- Republicans have downplayed the fact President Donald Trump has been implicated in serious crimes by federal prosecutors and Michael Cohen.
- Democrats have said no one is above the law in response to the implications against Trump.
- On Wednesday, the president’s former lawyer and fixer was sentenced to three years in prison for the nine charges to which he’s pleaded guilty.
The difference between Republican and Democratic reactions to the sentencing of Michael Cohen and the potential legal repercussions for President Donald Trump could not be more stark.
A number of top Republican lawmakers have shrugged off the fact Trump has been implicated in serious crimes by his former personal lawyer and federal prosecutors. Meanwhile, Democrats have rallied behind the message that no one is above the law – not even the president.
Republican Sen. Chuck Grassley on Wednesday said Cohen is a liar who cannot be trusted, echoing recent statements made by Trump. During a conference call with reporters,Grassley said, “To what extent do you want to put confidence in what a liar says?”
Republican Sen. Lindsey Graham, a close ally of Trump who will become chairman of the Senate Judiciary Committee in January, also downplayed Wednesday’s developments. “Any time a former lawyer of yours goes to jail it’s probably not a good day, but I have yet to see any evidence coming from Mr. Cohen of collusion,” Graham said.
In an interview on the matter on Tuesday, Republican Sen. Orrin Hatch took things a step further when he said he did not care that federal prosecutors implicated Trump in felonies.
“I don’t care, all I can say is he is doing a good job as president. … I don’t think he was involved in crimes, but even then, you know, you can make anything a crime under the current laws if you want to,” Hatch said.
CNN put together a montage of Senate Republicans — including Susan Collins, John Thune, Bill Cassidy, and Orrin Hatch — each shrugging off the president being implicated in felonies by federal prosecutors. pic.twitter.com/rrVWgjGQxV
— Aaron Rupar (@atrupar) December 11, 2018
Comparatively, Democrats have stopped just short of labelling Trump a criminal.
Democratic Rep. Ted Lieu on Wednesday told CNN, “Michael Cohen specifically says that Donald Trump directed him to make these campaign-finance payments. That means we have a person sitting in the White House right now who is essentially an unindicted coconspirator.”
Similarly, Democratic Rep. Adam Schiff tweeted saying Cohen’s sentencing shows “nobody is above the law,” including “the President himself.”
Recent developments surrounding Cohen and Trump have also increased discussions on impeachment.

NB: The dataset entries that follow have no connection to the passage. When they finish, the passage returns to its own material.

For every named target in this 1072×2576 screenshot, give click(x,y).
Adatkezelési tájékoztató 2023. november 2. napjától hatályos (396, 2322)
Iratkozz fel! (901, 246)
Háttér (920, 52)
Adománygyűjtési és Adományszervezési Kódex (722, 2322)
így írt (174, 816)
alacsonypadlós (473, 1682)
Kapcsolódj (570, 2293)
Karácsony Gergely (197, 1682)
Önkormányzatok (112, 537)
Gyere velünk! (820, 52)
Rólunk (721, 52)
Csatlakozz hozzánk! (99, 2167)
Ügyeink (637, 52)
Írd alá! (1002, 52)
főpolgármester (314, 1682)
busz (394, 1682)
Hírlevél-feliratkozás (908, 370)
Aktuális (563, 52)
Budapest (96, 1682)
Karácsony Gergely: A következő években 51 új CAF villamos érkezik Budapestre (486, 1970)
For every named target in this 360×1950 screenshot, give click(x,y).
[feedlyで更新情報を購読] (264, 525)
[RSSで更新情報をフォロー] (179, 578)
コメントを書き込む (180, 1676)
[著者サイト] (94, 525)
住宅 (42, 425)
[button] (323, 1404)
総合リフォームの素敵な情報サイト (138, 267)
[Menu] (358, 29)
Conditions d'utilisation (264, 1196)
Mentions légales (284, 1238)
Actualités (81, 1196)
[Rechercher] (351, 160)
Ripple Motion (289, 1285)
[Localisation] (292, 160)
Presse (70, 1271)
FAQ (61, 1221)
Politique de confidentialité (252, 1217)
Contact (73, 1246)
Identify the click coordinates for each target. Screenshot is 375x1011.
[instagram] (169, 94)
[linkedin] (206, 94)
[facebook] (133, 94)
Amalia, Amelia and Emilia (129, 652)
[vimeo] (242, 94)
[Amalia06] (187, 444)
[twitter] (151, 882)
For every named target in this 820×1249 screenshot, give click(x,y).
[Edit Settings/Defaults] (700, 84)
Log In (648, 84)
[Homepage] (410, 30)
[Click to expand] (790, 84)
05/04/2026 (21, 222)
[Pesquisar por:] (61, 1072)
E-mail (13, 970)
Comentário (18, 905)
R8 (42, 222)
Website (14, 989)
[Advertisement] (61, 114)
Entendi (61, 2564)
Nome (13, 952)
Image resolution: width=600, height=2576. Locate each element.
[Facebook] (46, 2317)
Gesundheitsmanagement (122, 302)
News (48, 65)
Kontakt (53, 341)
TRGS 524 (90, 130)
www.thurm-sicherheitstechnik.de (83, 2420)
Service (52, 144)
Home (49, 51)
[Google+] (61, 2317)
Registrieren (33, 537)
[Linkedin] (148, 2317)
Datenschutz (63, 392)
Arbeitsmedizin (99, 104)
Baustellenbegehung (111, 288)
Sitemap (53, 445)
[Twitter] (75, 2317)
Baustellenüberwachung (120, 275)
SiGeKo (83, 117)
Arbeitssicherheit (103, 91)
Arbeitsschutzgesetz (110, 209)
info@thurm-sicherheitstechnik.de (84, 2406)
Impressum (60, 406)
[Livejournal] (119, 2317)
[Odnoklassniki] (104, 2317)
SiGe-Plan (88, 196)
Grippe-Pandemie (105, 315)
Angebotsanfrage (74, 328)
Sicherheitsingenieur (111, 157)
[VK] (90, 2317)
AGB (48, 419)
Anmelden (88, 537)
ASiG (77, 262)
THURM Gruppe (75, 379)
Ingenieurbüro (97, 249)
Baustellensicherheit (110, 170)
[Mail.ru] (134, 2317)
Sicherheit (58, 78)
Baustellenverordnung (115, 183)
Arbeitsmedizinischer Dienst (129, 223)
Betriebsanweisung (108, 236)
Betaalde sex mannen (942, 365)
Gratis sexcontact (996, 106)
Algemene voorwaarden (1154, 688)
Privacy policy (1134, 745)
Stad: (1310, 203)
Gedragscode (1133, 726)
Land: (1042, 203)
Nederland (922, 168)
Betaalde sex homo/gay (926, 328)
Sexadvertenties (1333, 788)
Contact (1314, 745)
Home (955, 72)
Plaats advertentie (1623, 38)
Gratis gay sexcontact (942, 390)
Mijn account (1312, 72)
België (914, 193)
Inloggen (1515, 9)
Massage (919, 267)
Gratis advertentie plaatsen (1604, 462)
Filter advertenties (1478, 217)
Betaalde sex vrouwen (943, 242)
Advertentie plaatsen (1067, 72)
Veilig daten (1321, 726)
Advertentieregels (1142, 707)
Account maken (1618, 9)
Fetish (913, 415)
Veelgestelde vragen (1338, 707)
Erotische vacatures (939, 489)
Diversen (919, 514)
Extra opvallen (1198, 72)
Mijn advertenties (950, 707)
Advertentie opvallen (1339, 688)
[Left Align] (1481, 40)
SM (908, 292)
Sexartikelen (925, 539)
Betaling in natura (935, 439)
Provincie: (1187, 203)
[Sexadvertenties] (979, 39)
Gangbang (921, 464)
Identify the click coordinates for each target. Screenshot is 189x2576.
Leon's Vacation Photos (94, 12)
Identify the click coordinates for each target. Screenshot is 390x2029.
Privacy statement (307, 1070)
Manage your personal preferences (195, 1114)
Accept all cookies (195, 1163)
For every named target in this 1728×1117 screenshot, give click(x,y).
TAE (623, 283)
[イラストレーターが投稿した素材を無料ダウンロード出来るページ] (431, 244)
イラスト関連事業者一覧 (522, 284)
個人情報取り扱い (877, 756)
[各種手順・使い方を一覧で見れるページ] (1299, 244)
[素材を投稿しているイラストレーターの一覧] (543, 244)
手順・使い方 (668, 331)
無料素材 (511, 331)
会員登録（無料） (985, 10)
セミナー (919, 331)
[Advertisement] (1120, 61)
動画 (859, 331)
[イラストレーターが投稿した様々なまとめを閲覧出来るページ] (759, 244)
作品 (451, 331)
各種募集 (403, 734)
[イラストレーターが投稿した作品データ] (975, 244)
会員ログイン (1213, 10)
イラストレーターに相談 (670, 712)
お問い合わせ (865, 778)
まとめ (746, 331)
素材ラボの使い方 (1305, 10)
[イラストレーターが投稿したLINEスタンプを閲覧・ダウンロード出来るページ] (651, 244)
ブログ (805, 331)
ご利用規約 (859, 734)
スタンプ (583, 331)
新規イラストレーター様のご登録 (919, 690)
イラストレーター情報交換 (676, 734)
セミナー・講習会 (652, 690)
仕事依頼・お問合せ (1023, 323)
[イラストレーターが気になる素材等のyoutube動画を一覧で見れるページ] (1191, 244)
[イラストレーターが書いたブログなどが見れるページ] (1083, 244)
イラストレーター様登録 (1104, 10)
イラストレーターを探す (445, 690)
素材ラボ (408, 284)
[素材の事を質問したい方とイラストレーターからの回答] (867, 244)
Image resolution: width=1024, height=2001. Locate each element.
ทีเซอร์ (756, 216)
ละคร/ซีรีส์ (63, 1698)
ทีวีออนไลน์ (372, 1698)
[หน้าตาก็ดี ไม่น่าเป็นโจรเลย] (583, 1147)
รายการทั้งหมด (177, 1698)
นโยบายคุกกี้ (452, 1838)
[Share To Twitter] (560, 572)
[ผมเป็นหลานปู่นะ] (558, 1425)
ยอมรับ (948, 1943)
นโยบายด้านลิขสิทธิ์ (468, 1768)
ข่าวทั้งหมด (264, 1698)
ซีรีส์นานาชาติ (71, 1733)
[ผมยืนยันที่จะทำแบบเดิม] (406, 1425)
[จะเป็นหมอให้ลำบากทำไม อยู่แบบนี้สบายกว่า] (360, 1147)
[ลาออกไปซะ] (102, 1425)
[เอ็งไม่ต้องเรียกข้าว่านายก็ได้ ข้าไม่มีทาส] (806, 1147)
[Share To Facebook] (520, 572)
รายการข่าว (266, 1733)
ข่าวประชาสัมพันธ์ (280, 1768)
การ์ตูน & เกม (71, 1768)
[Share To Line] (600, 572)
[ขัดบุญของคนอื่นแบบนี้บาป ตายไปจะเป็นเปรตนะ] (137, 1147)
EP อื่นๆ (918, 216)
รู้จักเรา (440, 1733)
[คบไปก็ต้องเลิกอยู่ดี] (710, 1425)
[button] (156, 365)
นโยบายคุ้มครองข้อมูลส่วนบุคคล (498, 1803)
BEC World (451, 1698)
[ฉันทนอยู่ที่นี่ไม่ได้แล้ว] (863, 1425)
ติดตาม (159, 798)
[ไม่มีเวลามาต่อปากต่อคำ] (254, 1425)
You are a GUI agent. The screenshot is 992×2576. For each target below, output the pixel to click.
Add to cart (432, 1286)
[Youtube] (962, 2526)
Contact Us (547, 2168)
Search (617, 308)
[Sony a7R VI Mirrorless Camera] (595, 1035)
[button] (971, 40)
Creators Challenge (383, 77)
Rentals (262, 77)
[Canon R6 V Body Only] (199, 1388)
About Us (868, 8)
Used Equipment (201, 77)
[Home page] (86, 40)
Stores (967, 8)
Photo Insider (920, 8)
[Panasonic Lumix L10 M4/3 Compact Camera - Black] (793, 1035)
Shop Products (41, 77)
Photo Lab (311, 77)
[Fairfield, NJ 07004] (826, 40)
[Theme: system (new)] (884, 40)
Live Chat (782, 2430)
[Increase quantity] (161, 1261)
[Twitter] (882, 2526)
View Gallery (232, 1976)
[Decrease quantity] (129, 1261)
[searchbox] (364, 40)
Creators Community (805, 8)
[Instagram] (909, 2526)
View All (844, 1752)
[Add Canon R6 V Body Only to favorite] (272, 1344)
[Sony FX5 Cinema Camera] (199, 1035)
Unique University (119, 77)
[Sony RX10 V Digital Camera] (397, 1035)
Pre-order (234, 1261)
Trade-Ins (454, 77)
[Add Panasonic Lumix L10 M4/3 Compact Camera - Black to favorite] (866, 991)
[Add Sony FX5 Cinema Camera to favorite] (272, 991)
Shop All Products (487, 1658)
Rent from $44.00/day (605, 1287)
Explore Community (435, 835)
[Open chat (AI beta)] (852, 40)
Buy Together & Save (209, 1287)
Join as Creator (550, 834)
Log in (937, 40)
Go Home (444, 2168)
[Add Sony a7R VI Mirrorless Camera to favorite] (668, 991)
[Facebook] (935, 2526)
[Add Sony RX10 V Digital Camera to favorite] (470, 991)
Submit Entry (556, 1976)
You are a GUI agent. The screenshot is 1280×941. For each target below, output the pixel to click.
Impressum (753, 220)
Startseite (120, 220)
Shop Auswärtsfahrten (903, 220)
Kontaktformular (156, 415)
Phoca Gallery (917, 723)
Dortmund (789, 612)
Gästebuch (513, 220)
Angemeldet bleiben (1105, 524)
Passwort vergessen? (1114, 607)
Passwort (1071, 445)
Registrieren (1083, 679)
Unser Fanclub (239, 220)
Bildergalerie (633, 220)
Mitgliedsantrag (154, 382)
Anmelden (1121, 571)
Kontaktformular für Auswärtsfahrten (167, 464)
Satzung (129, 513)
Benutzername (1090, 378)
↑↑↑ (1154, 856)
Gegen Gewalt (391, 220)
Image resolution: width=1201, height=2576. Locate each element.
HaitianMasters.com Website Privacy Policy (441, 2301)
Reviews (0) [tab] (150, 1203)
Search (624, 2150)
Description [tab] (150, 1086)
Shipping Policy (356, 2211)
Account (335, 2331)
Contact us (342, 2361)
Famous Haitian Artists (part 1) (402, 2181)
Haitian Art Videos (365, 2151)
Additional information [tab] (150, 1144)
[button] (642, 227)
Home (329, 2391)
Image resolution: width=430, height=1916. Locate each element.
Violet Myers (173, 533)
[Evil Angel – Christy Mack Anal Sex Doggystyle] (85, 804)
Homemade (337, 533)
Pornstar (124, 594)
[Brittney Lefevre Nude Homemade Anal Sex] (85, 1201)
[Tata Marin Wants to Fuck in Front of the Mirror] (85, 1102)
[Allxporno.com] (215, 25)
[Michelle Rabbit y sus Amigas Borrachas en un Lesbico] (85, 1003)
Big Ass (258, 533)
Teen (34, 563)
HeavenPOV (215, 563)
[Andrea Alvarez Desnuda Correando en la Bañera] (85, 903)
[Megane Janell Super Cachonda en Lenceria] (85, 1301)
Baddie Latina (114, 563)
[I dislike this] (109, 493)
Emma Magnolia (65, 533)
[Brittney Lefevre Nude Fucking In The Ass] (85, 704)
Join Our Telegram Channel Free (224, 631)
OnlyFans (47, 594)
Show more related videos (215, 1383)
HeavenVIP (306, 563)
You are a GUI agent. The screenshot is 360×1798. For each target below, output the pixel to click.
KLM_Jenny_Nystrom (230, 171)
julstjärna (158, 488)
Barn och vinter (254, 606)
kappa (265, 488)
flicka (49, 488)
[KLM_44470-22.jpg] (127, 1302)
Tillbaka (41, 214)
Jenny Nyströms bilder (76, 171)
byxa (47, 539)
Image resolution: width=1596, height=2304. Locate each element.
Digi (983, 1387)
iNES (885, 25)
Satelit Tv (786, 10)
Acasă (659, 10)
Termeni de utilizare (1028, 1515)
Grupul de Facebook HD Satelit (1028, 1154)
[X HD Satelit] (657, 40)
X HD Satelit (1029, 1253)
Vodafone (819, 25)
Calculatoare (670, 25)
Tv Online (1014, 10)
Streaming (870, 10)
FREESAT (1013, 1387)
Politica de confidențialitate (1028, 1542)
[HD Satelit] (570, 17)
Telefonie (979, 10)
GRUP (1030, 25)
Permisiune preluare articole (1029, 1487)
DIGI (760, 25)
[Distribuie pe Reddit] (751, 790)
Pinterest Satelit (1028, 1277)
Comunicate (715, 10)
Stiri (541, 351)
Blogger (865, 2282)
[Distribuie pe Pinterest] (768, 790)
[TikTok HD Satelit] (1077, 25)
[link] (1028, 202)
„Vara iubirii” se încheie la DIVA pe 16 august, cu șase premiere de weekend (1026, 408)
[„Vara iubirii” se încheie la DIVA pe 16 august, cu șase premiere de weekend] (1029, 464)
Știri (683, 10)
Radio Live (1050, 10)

Democratic Rep. Jerry Nadler, likely the next chairman of the House Judiciary Committee, told CNN on Sunday that the campaign-finance violations Cohen implicated Trump in would be “impeachable offenses.”
“Whether they’re important enough to justify an impeachment is a different question,” Nadler added.
Cohen pleaded guilty in August to eight federal crimes, including tax fraud, bank fraud, and campaign-finance violations. The campaign finance violations were related to hush-money payments to two women who said they had affairs with Trump. Cohen said he made the payments at Trump’s direction in order to influence the election.
Federal prosecutors in a sentencing memo last Friday endorsed Cohen’s allegation, stating he made the payments “in coordination with and at the direction” of Trump.
Justice Department policy says a sitting president cannot be indicted, but that is not settled law and there is now a broader discussion about what legal repercussions Trump might face moving forward.
More recently, Cohen also pleaded guilty to lying to Congress about his involvement in a plan to build a Trump Tower in Moscow. This came after a new plea deal with the special counsel Robert Mueller, who is investigating Russia’s interference in the 2016 US presidential election and possible collusion between the country and the Trump campaign.
On Wednesday, the president’s former lawyer and fixer was sentenced to three years in prison for the nine charges to which he pleaded guilty.